Human dendritic cell subsets from spleen and blood are similar in phenotype and function but modified by donor health status

• Published in: The Journal of immunology (1950) Vol. 186; no. 11; pp. 6207 - 6217
• Main Authors: Mittag, Diana, Proietto, Anna I, Loudovaris, Thomas, Mannering, Stuart I, Vremec, David, Shortman, Ken, Wu, Li, Harrison, Leonard C
• Format: Journal Article
• Language: English
• Published: United States 01.06.2011
• Subjects: Adolescent; Adult; Aged; Animals; CD11c Antigen - immunology; CD11c Antigen - metabolism; Cells, Cultured; Cross-Priming - immunology; Dendritic Cells - immunology; Dendritic Cells - metabolism; Female; Flow Cytometry; Health Status; Heart Diseases - blood; Heart Diseases - immunology; Heart Diseases - pathology; HLA-DR Antigens - immunology; HLA-DR Antigens - metabolism; Humans; Hypertension - blood; Hypertension - immunology; Hypertension - pathology; Immunophenotyping; Interleukin-12 - immunology; Interleukin-12 - metabolism; Male; Mice; Middle Aged; Receptors, IgG - immunology; Receptors, IgG - metabolism; Reverse Transcriptase Polymerase Chain Reaction; Spleen - cytology; Spleen - immunology; Spleen - metabolism; T-Lymphocytes - immunology; T-Lymphocytes - metabolism; Toll-Like Receptors - genetics; Toll-Like Receptors - immunology; Toll-Like Receptors - metabolism
• ISSN: 0022-1767; 1550-6606
• DOI: 10.4049/jimmunol.1002632

Mouse dendritic cells (DC) have been extensively studied in various tissues, especially spleen, and they comprise subsets with distinct developmental origins, surface phenotypes, and functions. Considerably less is known about human DC due to their rarity in blood and inaccessibility of other human tissues.
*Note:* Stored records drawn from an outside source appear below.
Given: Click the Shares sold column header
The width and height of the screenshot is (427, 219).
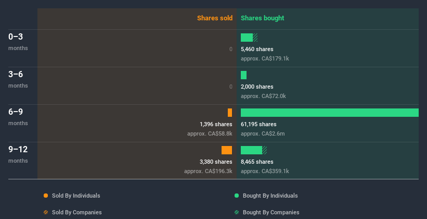Looking at the screenshot, I should 215,18.
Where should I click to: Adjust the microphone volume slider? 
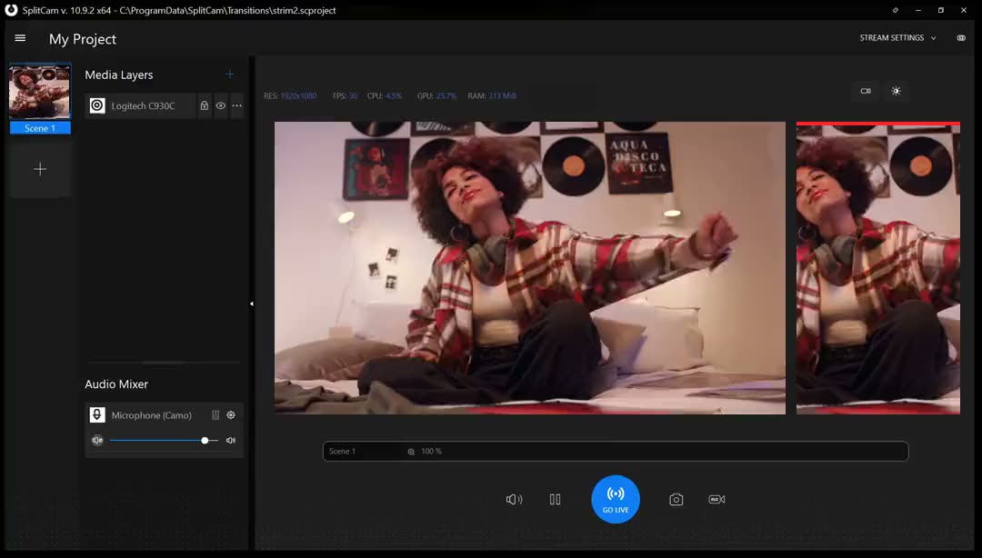(x=164, y=440)
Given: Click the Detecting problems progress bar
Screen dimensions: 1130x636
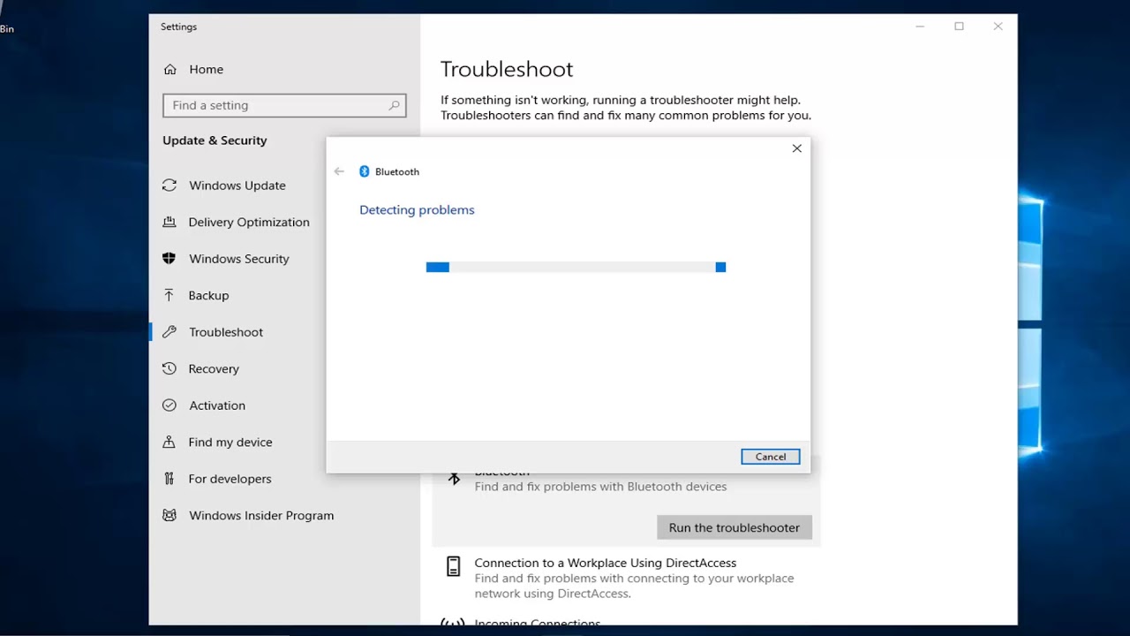Looking at the screenshot, I should tap(576, 267).
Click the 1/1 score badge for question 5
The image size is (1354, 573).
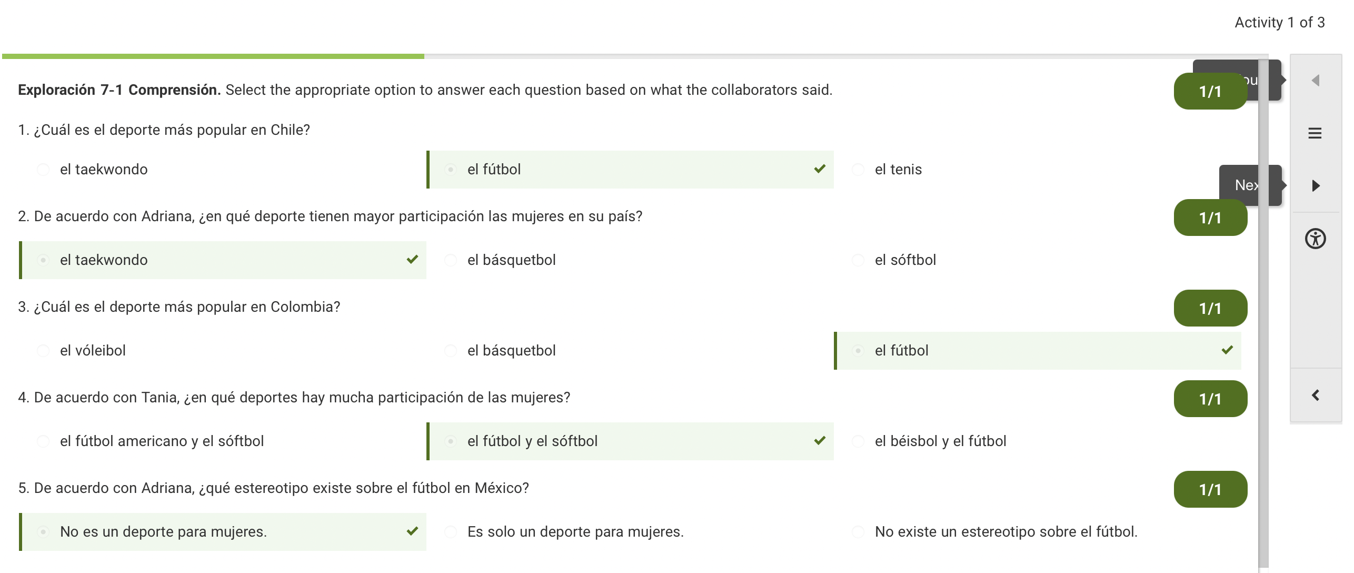point(1210,489)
The study of DC in human blood has revealed four subsets distinct in phenotype and function. In this study, we describe four equivalent DC subsets in human spleen obtained from deceased organ donors. We identify three conventional DC subsets characterized by surface expression of CD1b/c, CD141, and CD16, and one plasmacytoid DC subset characterized by CD304 expression. Human DC subsets in spleen were very similar to those in human blood with respect to surface phenotype, TLR and transcription factor expression, capacity to stimulate T cells, cytokine secretion, and cross-presentation of exogenous Ag. However, organ donor health status, in particular treatment with corticosteroid methylprednisolone and brain death, may affect DC phenotype and function. DC T cell stimulatory capacity was reduced but DC were qualitatively unchanged in methylprednisolone-treated deceased organ donor spleen compared with healthy donor blood. Overall, our findings indicate that human blood DC closely resemble human spleen DC. Furthermore, we confirm parallels between human and mouse DC subsets in phenotype and function, but also identify differences in transcription factor and TLR expression as well as functional properties. In particular, the hallmark functions of mouse CD8α(+) DC subsets, that is, IL-12p70 secretion and cross-presentation, are not confined to the equivalent human CD141(+) DC but are shared by CD1b/c(+) and CD16(+) DC subsets.